The husband of a woman who was brutally murdered by a man she sought police protection from is suing the NYPD for $15 million dollars. You may recall, with horror, that the victim, Qian Wu, 46, was allegedly bludgeoned and stabbed to death by 47-year-old suspect Huang Chen, who prosecutors say cut out her lungs and heart after beating her with a hammer 18 times. This happened in Wu's Flushing apartment building in January 2010, as she returned from the store with milk. Days before her death, Wu filed a harassment claim against Chen with the NYPD, who told her she needed to renew a protective order before they could take action.

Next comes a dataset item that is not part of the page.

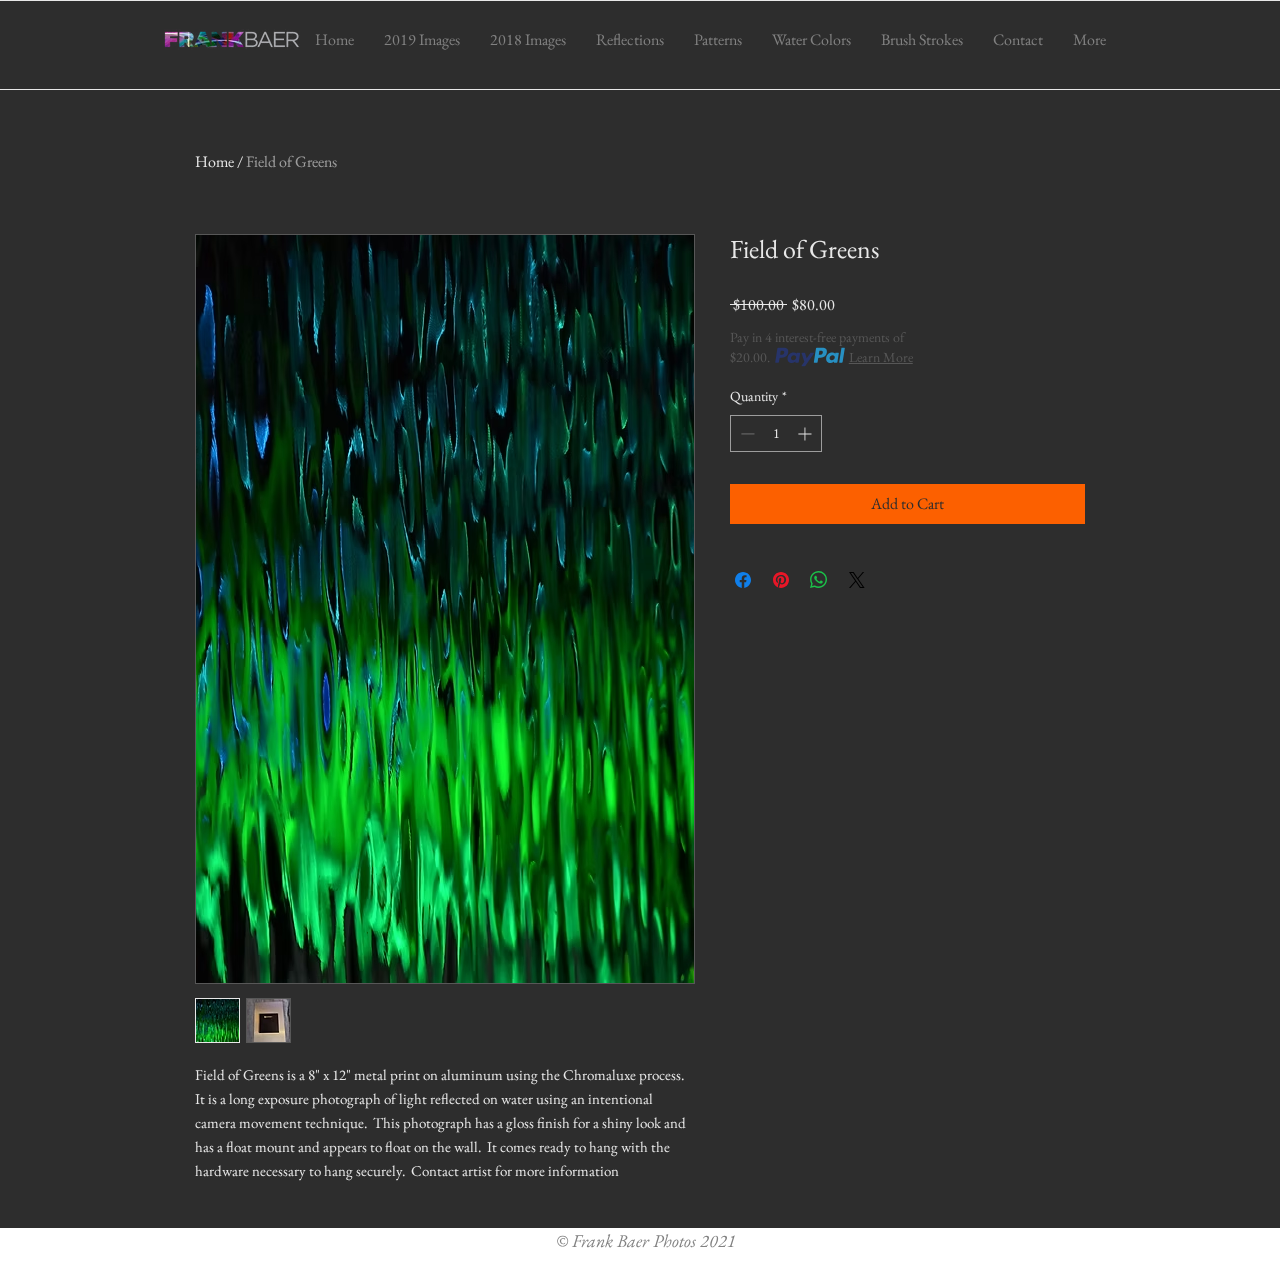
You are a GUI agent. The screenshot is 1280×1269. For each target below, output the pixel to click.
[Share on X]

It would have been her seventh restraining order against Chen, who had been stalking Wu ever since she rebuffed his romantic advances and failed to find him work through the employment agency she operated out of her apartment. In 2006, Wu was arrested for choking and punching her, and sent to Texas for deportation, the Daily News reports. While on supervised release, Chen returned to NYC, and was spotted in Wu's building, which alarmed her and her husband, Yongwei Guo. But Guo, who was a police officer in China, claims the NYPD did not see the urgency of the situation.
"They are supposed to protect us," Guo, 45, tells the Daily News. "These people were called to help. She called the police and they did nothing." And Guo's lawyer adds, "If they would have expended any effort they could have gotten him and prevented the murder." Chen was charged with murder, stalking and weapons possession, but he has been declared mentally unfit to stand trial.